Naira Drops Sharply Amidst Successive FX Reserves Outflow
The naira pulled back sharply against the US dollar at the Nigerian foreign exchange market (NFEM) as foreign reserves recorded its fifth outflow for international payments on Monday.
The local currency struggled to maintain its position amid surging US dollar demand in the global forex market, driven by increased demand for safer assets.
In its daily FX publication, the Central Bank of Nigeria (CBN) reported the naira spot rate at the official window had depreciated by N35 to N1388 per dollar.
The faster local currency depreciation signalled negative developments, in contrast to growing expectations that the FX rate would climb to N1300 in the first half of 2026.
The market had seen a sharp exchange rate bounce to N1344 per dollar last week, supported by the CBN’s FX interventions, exporters’ inflows, and foreign portfolio investors’ inflows. The supply side was also buoyed by additional FX inflows from non-bank corporates and individuals.
The Apex Bank slowed its FX intervention in the local forex market in the absence of pressure, only for it to surface in the latter part of last week’s trading session.

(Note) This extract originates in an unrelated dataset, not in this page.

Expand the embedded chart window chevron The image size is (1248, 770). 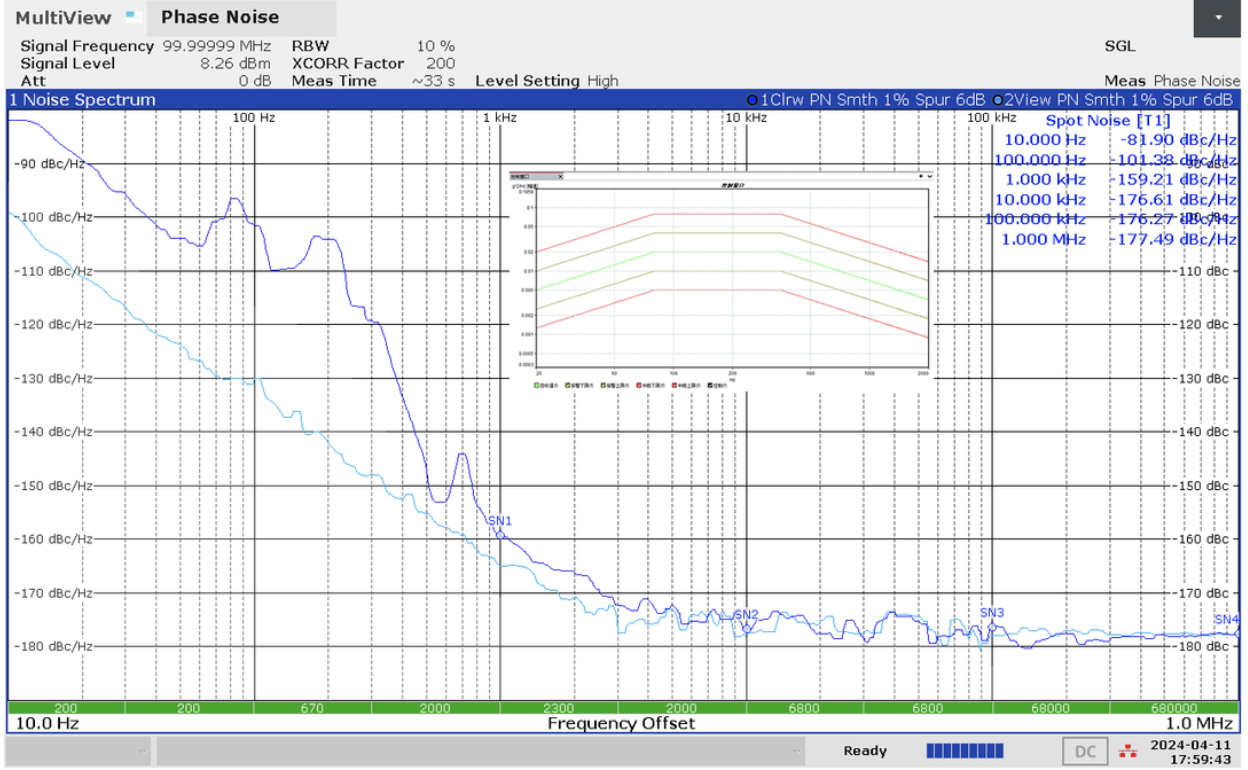pyautogui.click(x=931, y=176)
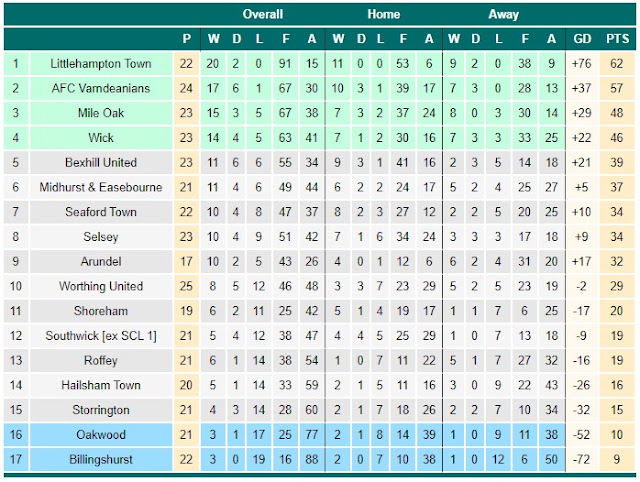Viewport: 640px width, 482px height.
Task: Click the Arundel team name
Action: pyautogui.click(x=101, y=262)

Despite high oil prices, Nigeria’s external reserves recorded a fifth outflow, in contrast to expectations that the Middle East war would provide an added advantage to ramp up FX receipts from hydrocarbon sales.
Foreign reserves settled at $49.786 billion, down from 2009 high of $50.027 billion, data from the CBN revealed. In summary, the naira weakened across both market segments on Monday, depreciating 2.48% to ₦1,388.38/$ at the NFEM window.
The exchange rate fell by 2.33% to ₦1,388/$ in the parallel market, reflecting broad-based selling pressure on the local currency in both the official and informal foreign exchange markets.